Advanced Television

Gogo deal helps boost Intelsat share price

March 8, 2016

Gogo is the snappily-named service which delivers Internet and broadband bandwidth to aircraft passengers for entertainment and e-mail and web-browsing. Gogo used the Satellite 2016 show in Washington DC to announce it had ordered up access to a potentially massive 10 Tb/s of capacity from Intelsat, and in doing so becomes the ‘anchor’ tenant for what Intelsat describe as “the world’s first GEO/LEO shared network”.

The news helped propel Intelsat’s share price up by a significant 15.6 per cent, to $2.30.

At the moment the announcement is a little forward looking in that there are no ‘OneWeb’ low Earth orbiting (LEO) satellites in space, but the deal is long-term and for the time being Gogo will rely on Intelsat’s ‘new generation’ EPIC series of satellite, now coming into service, as well as existing satellites in its fleet.

The OneWeb series of satellites will come into use in 2019.  Intelsat says that when the network is fully deployed, Gogo’s 2Ku systems will be able to dynamically route traffic across the fully global 10 Tbps shared network based on coverage, latency, throughput and other performance criteria.

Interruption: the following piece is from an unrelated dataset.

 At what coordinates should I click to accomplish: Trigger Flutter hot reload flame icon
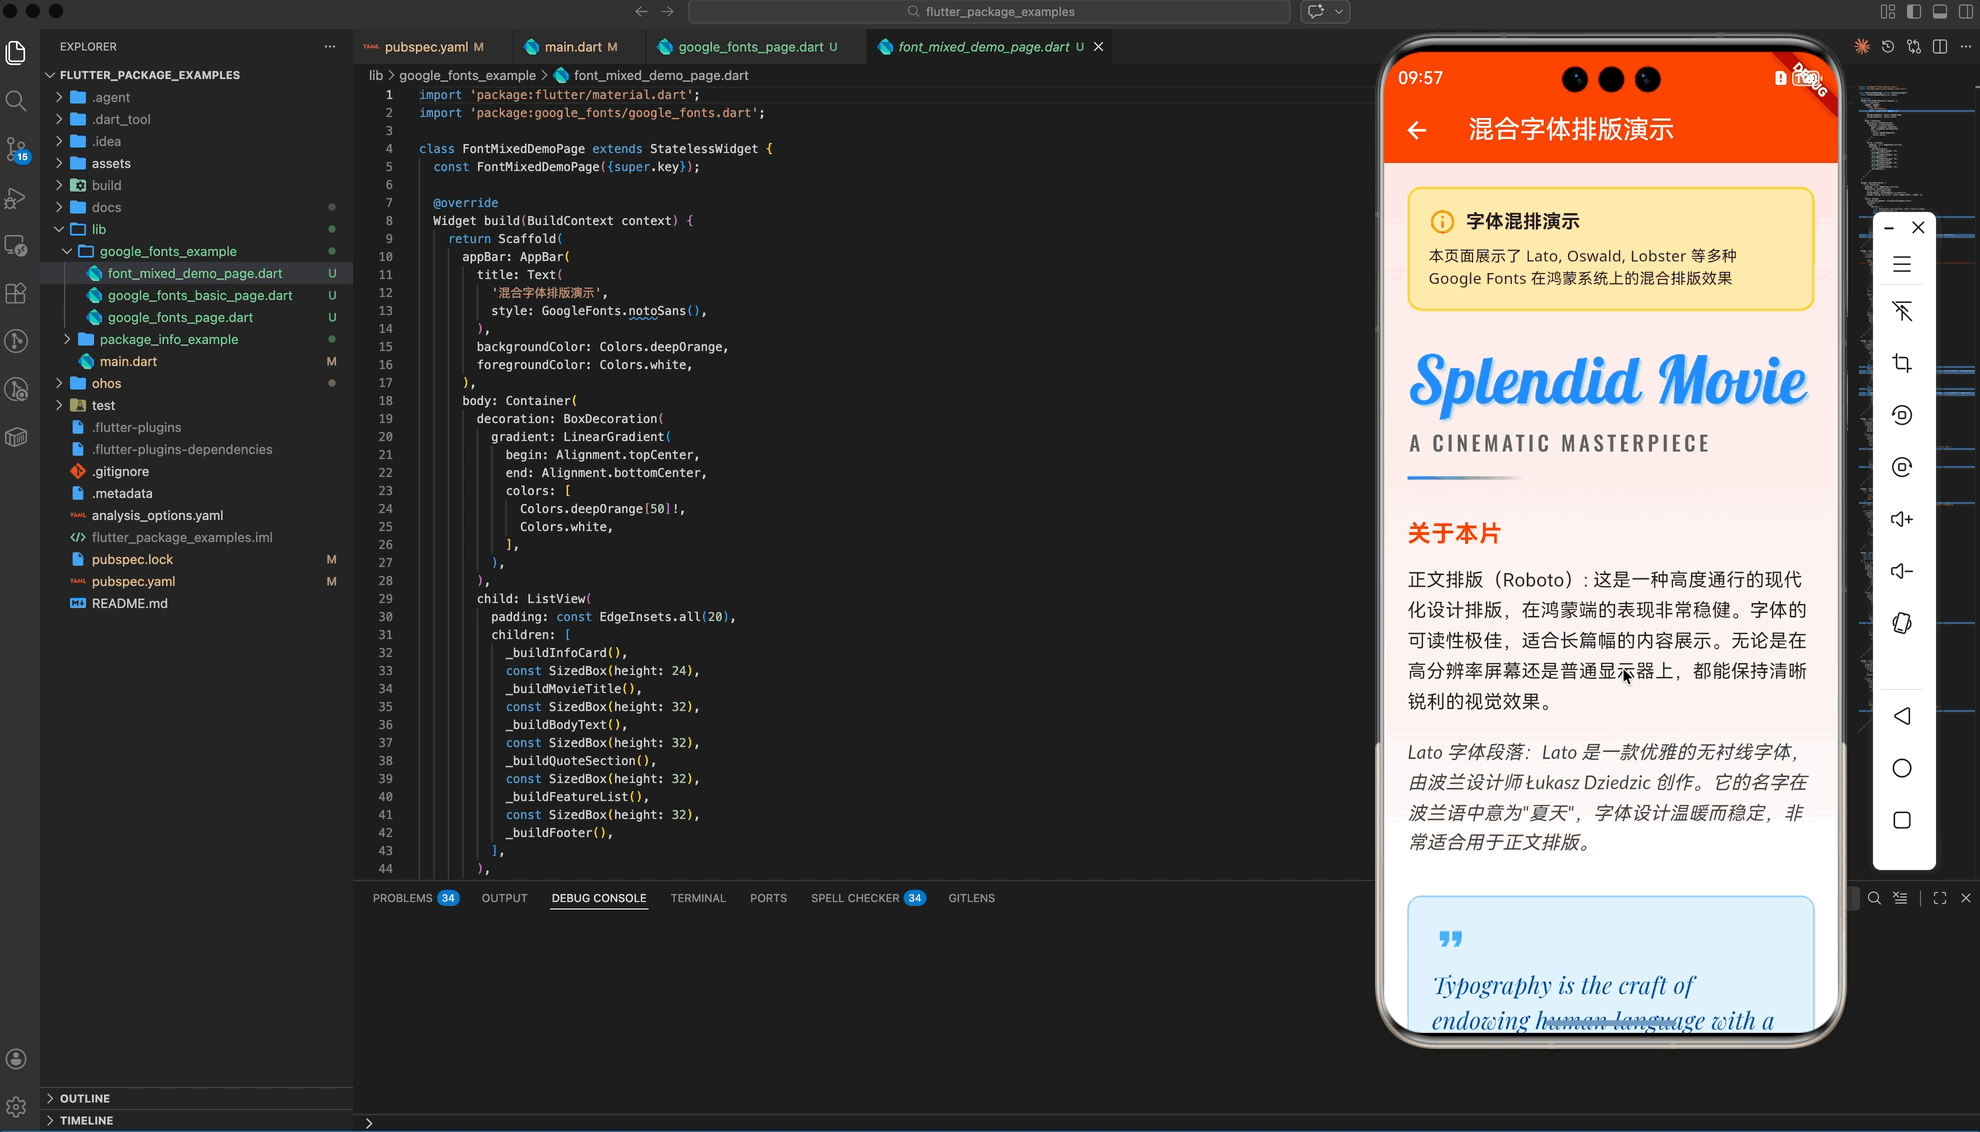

Gogo’s prices are quite affordable. The Gogo service might be branded with the airline’s own logo, but a ‘1-hour’ pass, on any participating airline’ can cost as little as $5. Extend that to a 24-hour period on a US domestic airline (US, Canada & Mexico) and the price rises to $16. A monthly single airline domestic plan costs just $49.95.

The new Intelsat/Gogo agreement covers capacity over the North Atlantic, Europe, Middle East, Asia and the Pacific Ocean provided by Intelsat 32e, Intelsat 33e and Horizons 3e satellites.